**Work to be completed:** For the data that follows, report how many lines include the string "control", and write the number alone.

**Data supplied:**
_____
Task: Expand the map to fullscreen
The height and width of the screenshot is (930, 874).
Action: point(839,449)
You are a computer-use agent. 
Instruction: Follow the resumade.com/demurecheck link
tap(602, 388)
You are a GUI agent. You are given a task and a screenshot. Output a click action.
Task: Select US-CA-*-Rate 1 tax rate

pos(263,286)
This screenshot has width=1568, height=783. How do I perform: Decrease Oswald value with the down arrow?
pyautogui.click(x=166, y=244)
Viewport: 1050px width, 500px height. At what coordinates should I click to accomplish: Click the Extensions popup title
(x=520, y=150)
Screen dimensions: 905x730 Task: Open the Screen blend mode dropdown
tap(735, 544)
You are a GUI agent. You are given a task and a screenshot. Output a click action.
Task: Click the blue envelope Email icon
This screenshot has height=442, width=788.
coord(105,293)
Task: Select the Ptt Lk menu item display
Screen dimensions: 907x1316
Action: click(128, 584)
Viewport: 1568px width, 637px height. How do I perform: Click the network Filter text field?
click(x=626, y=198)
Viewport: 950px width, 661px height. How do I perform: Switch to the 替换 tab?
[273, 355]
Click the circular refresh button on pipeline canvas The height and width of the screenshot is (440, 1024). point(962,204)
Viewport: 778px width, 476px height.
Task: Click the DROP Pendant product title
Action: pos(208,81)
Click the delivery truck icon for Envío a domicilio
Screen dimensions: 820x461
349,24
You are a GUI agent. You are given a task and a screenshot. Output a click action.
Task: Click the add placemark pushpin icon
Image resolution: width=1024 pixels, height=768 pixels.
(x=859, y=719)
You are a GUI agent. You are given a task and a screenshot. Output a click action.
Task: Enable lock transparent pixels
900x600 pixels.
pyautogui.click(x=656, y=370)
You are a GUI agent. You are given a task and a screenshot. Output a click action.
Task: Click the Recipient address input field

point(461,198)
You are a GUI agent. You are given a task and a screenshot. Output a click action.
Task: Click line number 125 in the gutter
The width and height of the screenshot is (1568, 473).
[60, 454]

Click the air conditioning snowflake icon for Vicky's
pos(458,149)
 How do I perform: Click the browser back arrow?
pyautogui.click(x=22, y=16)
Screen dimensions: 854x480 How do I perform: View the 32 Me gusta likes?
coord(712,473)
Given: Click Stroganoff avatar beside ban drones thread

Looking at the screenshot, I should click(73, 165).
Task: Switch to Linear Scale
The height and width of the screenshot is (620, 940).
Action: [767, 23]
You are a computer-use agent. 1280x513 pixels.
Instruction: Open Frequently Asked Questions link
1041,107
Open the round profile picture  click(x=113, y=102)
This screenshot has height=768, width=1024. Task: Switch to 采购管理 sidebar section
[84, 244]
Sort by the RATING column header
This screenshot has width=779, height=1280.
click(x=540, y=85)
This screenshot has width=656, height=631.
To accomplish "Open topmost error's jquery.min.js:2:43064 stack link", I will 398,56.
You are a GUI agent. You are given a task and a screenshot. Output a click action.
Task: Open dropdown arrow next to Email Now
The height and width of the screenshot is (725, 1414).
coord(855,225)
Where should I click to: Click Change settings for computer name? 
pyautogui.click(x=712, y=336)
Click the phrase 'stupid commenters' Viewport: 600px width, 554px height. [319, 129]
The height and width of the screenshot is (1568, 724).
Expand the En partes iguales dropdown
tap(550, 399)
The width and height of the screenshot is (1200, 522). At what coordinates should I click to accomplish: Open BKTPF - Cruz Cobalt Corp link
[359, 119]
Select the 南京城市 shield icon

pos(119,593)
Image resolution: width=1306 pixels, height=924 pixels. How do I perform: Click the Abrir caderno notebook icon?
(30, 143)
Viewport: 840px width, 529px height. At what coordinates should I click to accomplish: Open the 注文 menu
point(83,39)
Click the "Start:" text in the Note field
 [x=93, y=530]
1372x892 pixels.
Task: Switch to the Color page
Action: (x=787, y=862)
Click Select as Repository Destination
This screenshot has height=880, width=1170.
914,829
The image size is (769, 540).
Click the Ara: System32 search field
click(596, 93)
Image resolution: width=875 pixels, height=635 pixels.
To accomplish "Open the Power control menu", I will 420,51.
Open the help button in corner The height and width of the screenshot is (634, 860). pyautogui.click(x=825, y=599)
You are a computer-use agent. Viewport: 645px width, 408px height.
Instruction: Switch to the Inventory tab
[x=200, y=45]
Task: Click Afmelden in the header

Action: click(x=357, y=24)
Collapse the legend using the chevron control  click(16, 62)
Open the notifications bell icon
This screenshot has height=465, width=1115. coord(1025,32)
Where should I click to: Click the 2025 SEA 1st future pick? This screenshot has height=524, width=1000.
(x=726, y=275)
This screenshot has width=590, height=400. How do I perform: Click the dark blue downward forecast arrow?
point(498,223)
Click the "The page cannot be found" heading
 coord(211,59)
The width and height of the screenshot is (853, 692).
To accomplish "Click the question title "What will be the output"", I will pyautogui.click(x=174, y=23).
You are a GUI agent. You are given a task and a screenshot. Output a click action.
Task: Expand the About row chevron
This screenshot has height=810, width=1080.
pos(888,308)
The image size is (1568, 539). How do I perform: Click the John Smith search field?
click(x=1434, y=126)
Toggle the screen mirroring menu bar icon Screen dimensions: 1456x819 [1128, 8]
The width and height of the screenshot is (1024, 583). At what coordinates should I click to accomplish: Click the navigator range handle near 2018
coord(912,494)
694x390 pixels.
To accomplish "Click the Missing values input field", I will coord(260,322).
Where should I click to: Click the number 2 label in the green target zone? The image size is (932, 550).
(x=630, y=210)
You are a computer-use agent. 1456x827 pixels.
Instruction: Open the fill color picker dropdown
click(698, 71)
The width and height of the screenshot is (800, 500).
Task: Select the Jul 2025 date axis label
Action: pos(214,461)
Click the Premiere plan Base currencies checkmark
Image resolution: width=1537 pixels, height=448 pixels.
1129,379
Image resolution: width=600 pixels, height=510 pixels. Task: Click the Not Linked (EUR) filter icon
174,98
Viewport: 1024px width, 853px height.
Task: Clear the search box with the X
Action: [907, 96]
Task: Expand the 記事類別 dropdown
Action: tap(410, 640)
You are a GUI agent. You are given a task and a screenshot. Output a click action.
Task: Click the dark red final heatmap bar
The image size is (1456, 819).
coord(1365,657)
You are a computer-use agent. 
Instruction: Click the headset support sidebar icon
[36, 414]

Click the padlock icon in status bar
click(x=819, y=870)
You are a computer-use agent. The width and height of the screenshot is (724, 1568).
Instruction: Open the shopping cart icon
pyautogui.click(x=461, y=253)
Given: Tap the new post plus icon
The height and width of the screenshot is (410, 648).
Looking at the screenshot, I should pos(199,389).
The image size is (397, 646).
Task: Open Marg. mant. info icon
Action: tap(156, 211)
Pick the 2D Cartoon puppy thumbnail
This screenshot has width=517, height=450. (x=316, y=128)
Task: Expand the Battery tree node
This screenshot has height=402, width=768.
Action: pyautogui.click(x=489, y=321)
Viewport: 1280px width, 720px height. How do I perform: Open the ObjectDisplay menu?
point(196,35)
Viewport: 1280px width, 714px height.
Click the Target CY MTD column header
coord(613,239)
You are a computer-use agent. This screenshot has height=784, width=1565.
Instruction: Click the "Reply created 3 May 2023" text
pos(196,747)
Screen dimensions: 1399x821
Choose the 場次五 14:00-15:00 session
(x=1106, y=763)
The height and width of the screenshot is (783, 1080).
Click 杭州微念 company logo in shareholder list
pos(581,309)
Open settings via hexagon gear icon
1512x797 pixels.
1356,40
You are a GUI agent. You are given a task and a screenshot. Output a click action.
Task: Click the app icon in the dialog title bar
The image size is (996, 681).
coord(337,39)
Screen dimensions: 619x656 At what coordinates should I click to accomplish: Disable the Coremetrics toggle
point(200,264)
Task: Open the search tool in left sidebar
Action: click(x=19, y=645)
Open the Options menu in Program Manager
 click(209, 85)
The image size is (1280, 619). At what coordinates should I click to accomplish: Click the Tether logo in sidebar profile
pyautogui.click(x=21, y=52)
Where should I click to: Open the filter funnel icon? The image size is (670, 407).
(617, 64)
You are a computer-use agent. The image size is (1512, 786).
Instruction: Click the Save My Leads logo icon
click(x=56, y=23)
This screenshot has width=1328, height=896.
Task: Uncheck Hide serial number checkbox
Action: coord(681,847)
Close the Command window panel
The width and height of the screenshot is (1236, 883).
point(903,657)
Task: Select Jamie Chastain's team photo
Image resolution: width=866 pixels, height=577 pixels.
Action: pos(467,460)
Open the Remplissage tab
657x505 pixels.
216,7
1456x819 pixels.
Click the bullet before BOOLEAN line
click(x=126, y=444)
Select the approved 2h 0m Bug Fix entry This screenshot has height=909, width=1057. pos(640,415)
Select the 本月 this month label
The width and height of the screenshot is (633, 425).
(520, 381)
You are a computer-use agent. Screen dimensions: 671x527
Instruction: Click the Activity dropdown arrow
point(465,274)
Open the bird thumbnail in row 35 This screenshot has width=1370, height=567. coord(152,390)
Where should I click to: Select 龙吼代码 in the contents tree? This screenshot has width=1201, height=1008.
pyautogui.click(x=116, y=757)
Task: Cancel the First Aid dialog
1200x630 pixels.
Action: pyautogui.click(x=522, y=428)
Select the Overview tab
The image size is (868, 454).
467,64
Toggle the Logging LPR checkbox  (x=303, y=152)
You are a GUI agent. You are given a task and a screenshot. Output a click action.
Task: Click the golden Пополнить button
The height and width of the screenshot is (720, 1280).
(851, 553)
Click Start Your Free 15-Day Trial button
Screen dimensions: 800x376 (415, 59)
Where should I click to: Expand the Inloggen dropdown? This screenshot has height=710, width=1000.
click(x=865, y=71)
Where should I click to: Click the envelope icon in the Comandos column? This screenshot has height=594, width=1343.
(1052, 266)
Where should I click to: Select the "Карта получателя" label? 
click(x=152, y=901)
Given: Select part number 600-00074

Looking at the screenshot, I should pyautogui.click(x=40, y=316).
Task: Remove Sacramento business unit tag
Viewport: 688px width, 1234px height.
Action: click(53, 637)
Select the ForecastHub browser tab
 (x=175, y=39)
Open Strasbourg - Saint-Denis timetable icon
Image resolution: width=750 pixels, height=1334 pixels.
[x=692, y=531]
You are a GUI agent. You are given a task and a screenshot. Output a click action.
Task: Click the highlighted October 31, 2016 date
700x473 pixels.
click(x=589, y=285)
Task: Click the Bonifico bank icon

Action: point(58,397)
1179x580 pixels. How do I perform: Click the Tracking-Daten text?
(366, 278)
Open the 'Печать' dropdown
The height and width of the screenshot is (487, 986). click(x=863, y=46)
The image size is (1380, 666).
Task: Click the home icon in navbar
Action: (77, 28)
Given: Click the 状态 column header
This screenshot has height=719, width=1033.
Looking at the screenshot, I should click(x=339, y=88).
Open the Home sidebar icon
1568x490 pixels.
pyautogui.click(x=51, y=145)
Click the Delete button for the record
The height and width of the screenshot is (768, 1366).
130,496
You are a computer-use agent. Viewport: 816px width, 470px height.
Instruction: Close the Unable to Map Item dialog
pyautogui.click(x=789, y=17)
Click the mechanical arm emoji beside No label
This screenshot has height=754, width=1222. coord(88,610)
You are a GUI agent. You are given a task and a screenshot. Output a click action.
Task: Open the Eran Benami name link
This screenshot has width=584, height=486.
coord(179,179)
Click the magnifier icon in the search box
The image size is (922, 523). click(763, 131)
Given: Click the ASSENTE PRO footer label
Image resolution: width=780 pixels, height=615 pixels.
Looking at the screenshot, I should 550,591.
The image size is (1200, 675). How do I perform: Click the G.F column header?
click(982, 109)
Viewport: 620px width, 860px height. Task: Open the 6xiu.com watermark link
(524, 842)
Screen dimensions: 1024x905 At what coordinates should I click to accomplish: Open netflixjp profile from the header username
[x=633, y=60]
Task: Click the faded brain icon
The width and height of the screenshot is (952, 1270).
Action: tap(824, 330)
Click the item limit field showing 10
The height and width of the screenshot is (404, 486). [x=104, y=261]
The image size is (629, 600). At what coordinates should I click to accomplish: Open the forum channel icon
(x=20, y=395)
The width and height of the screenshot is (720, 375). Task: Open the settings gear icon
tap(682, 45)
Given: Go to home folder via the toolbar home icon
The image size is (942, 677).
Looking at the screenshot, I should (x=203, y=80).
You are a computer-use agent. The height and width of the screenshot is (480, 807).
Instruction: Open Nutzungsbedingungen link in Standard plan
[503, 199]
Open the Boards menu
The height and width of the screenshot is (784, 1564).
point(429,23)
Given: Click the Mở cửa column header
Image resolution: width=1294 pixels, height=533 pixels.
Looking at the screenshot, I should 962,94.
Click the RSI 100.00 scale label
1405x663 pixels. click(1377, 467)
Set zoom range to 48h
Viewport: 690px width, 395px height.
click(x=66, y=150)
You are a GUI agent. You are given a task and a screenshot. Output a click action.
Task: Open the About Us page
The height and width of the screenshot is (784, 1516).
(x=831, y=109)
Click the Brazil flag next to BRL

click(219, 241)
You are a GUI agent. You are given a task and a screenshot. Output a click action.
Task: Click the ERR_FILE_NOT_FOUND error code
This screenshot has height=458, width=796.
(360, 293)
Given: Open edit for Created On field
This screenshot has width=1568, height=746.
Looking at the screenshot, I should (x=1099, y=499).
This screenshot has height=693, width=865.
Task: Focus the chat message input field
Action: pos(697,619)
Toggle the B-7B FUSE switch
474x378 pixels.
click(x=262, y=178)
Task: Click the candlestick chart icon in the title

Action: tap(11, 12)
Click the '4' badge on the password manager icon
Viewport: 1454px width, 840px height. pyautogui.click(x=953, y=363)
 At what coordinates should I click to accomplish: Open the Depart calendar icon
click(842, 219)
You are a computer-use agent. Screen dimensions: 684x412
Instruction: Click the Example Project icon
_____
**Expected output:** 2